→ **DOCUMENT EXCERPT**:
= Chinese Language Society =

Chinese academic organization

The Chinese Language Society, or Chinese Linguistic Society (中国语言学会 (中國語言學會, Zhōngguó Yǔyán Xuéhuì)), shortly CLS, is a national academic organization of linguists in the People's Republic of China. It was established in Wuhan, Hubei Province, in October 1980, and is supervised by the Chinese Academy of Social Sciences. The mission of the society is to "promote linguistic science research, carry out national academic activities, and organize academic exchanges at home and abroad."

It is located at the Institute of Linguistics, Chinese Academy of Social Sciences.

==Annual conference==
The Chinese Language Society holds a national academic conference every two years. So far, 22 academic annual conferences have been held.

→ **WHAT TO WORK ON**:
(1) List every name and abbreviation the Chinese Language Society article uses for the society.
(2) Write a continuation of the Chinese Language Society article, picking up after its final sentence.

→ **GIVEN DATA**:
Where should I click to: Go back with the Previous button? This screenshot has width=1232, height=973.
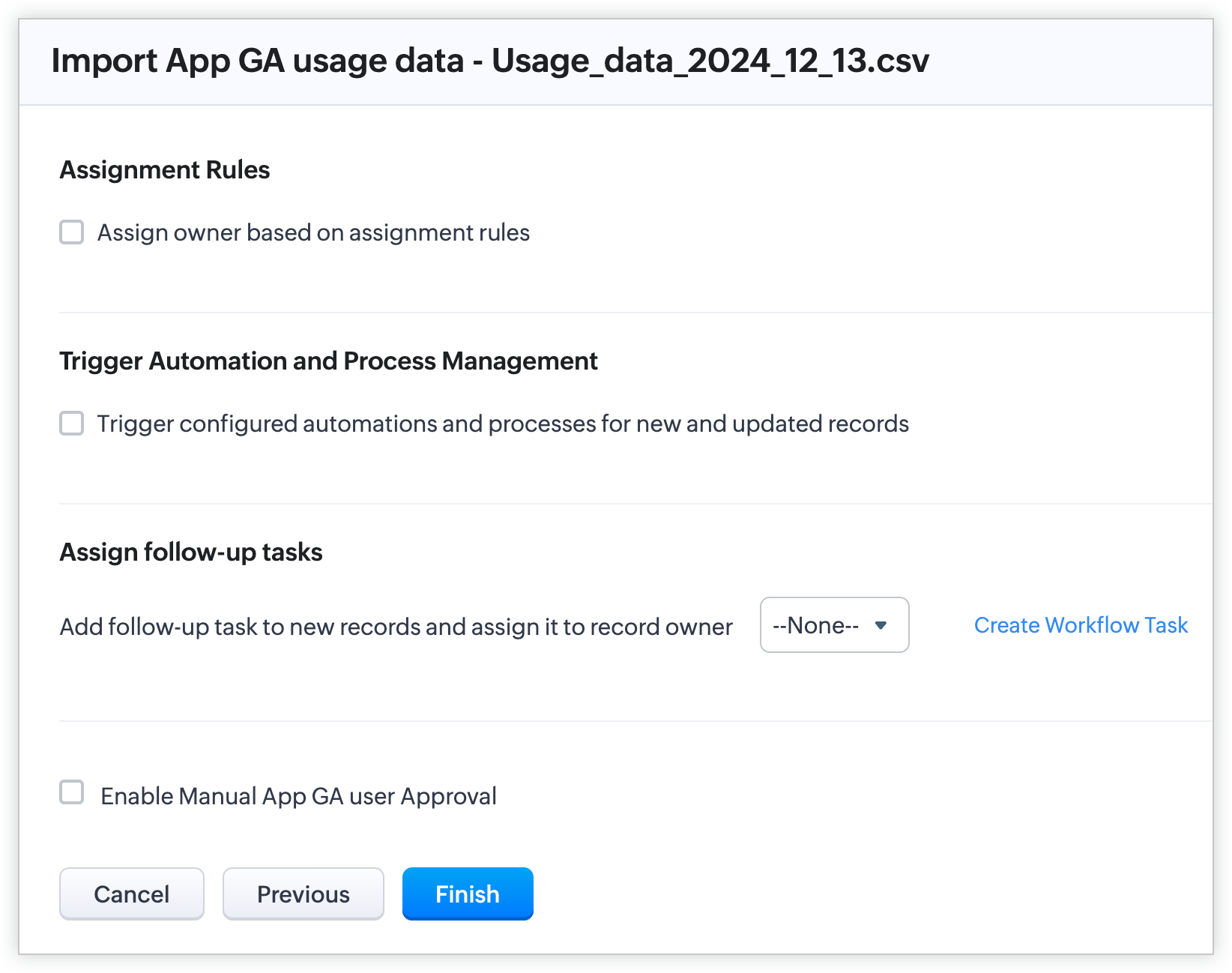click(303, 894)
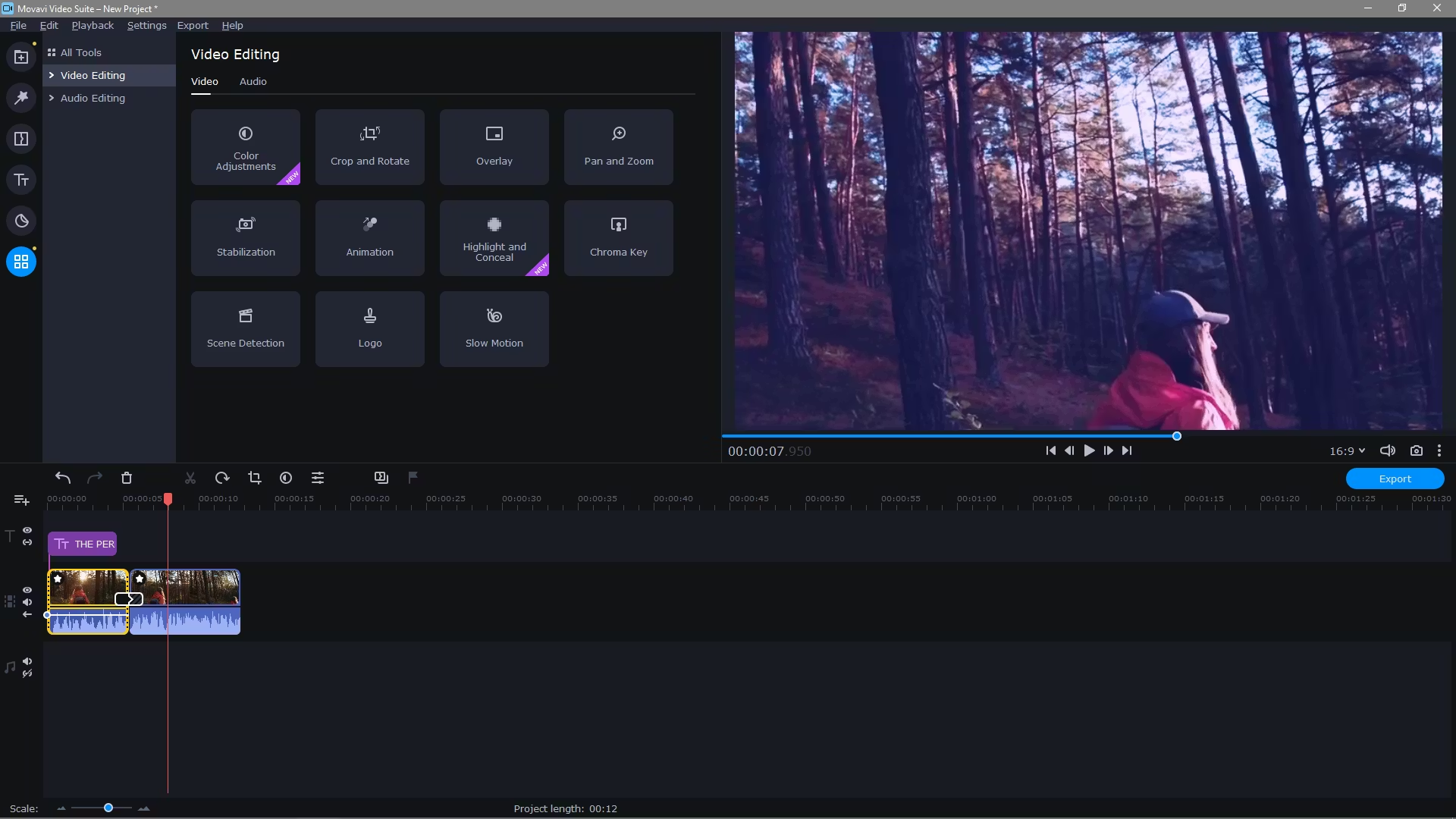Cut the selected clip with the scissors icon

(x=190, y=478)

→ **ANSWERS TO THE EXERCISES**:
(1)
- Chinese Language Society
- Chinese Linguistic Society
- 中国语言学会
- 中國語言學會
- Zhōngguó Yǔyán Xuéhuì
- CLS

(2)
In addition, the society holds special academic conferences, seminars and training courses from time to time according to needs and possibilities.

==Publishing==
The Chinese Language Society edits and compiles the Journal of Chinese Linguistics (annual conference papers). A total of 21 issues have been published.
In addition, the society also edits and publishes other academic works.

==Subordinate institutions==
There are four academic divisions in the society, including
- Phonetics Division of the Chinese Language Society,
- Language Policy and Planning Professional Committee of the Chinese Language Society,
- Historical Linguistics Division of the Chinese Language Society,
- Sociolinguistics Division of the Chinese Language Society.

==Presidents==
The presidents of the society includes:
- Lü Shuxiang (1980—1984)
- Ji Xianlin (1985—1988)
- Zhu Dexi (1989—1992)
- Liu Jian (1993—1996)
- Hou Jingyi (1997—2009)
- Shen Jiaxuan (2010—2018)
- Wang Hongjun（2019-2021）
- Zhang Bojiang（2021—2026)

==See also==
- Institute of Linguistics (CASS)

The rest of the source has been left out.